Affiliation:
1. Andrea Shepperson BDS Otago General Dentist, Private Practice, Auckland, New Zealand
Abstract
The burgeoning public interest in techniques to enhance a smile has led to demand on clinicians that require important steps in the pre-treatment approval process. Digital dentistry provides a new level of planning and visualisation, improving clinical risk assessment and patient engagement. Dentists must acquire a sound understanding of aesthetic design parameters, including physiologic limitations, and must match patient expectations with clinical reality. Digital design offers flexibility not obtainable with the conventional analogue wax up. Multiple versions of a design can be viewed in a 2D or 3D simulation and accommodated efficiently in CAD software, with 3D printed models generated from each design.
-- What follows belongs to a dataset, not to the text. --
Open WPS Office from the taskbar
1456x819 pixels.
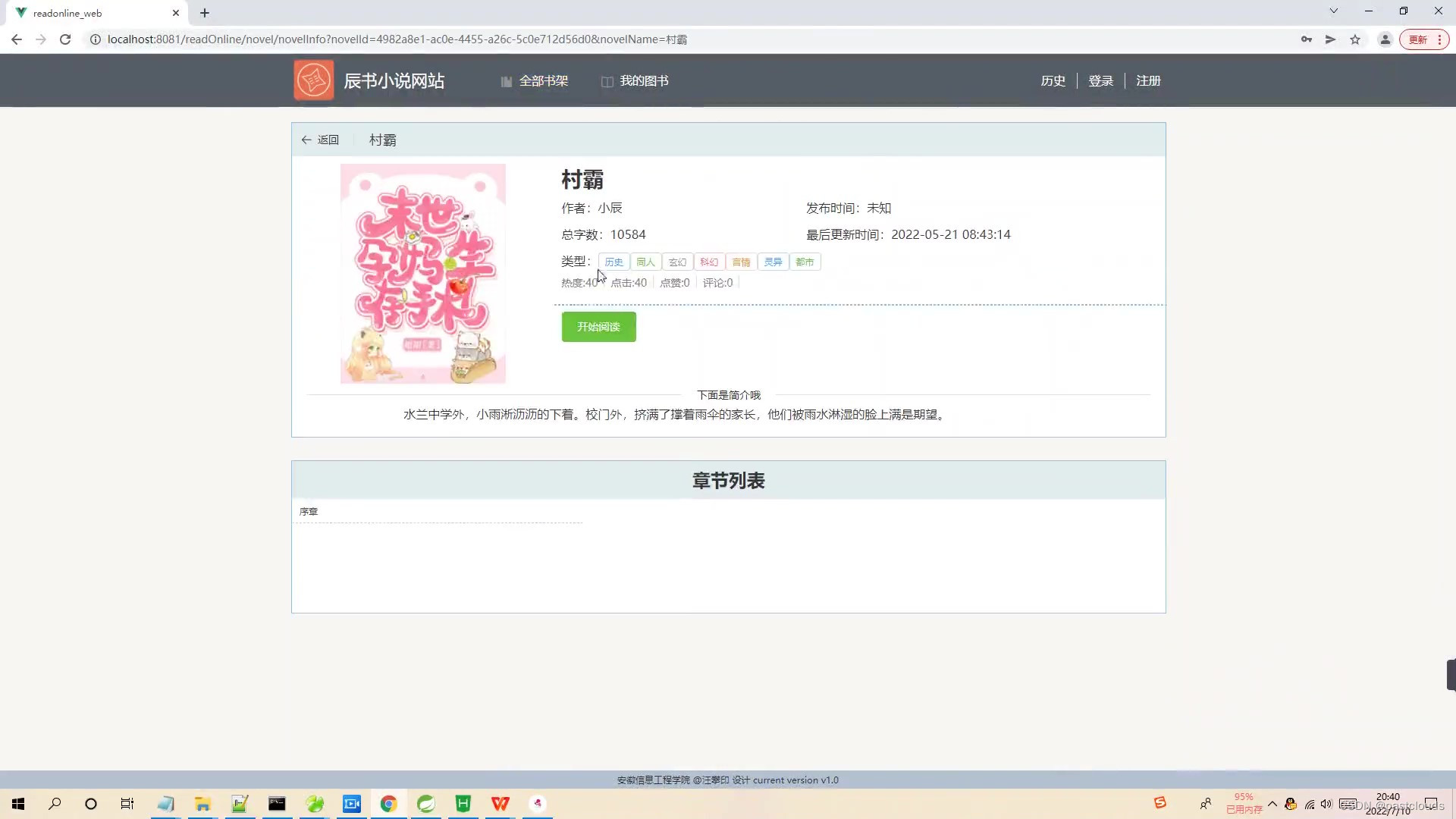tap(500, 804)
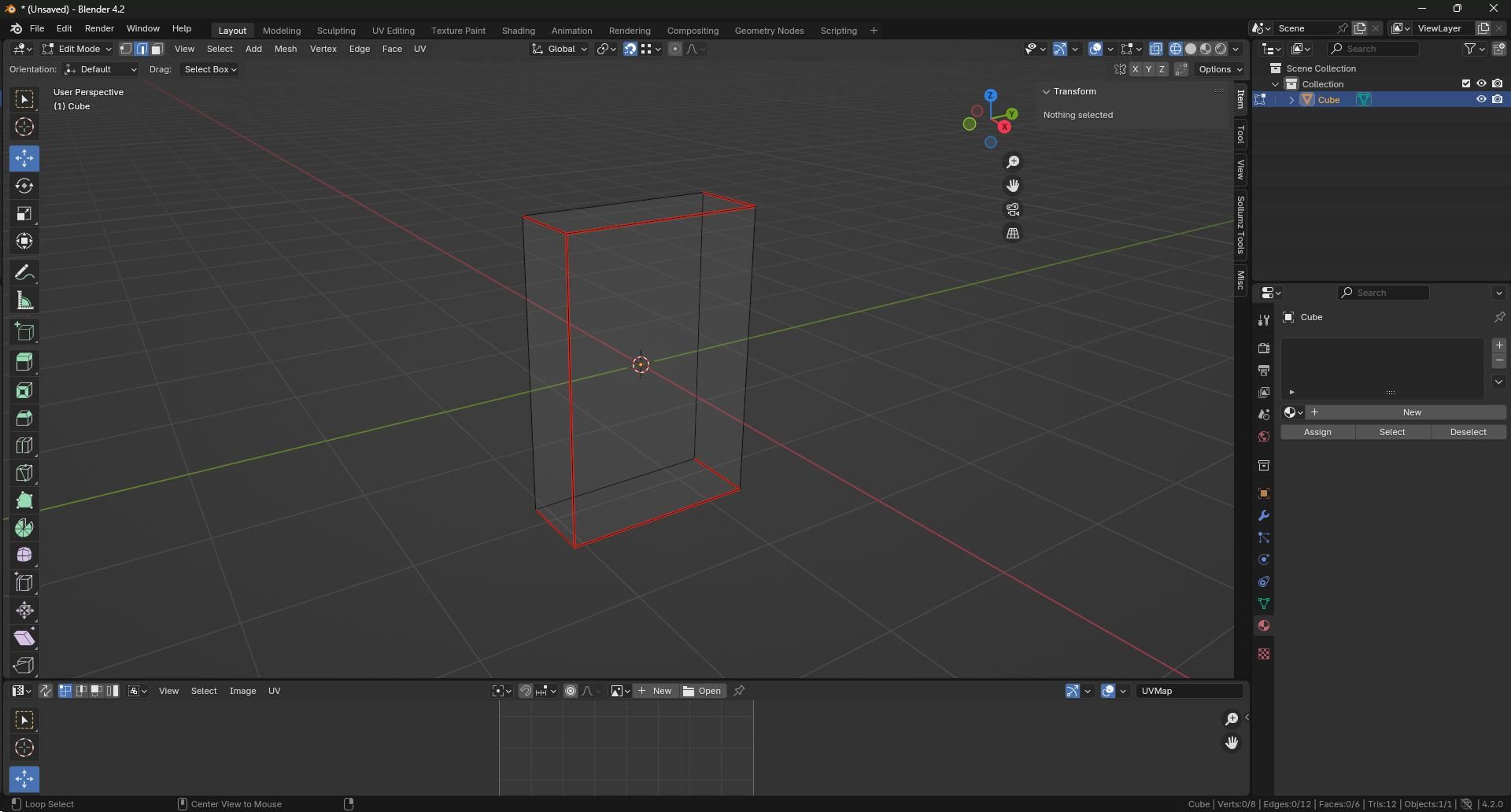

The ability to use a test drive or mock-up based on a 3D digital analysis and design, has created a new standard of care for treatment planning, providing an accurate and reversible preview before any definitive dentistry is done. It also places the responsibility for understanding biologic limitations of care on the general dentist, with the risk that digital planning may over-promise if not matched with underlying hard and soft tissue conditions. It improves interdisciplinary and laboratory communication and increases the predictability of the proposed treatment. The result is greater patient satisfaction and an improved informed consent process.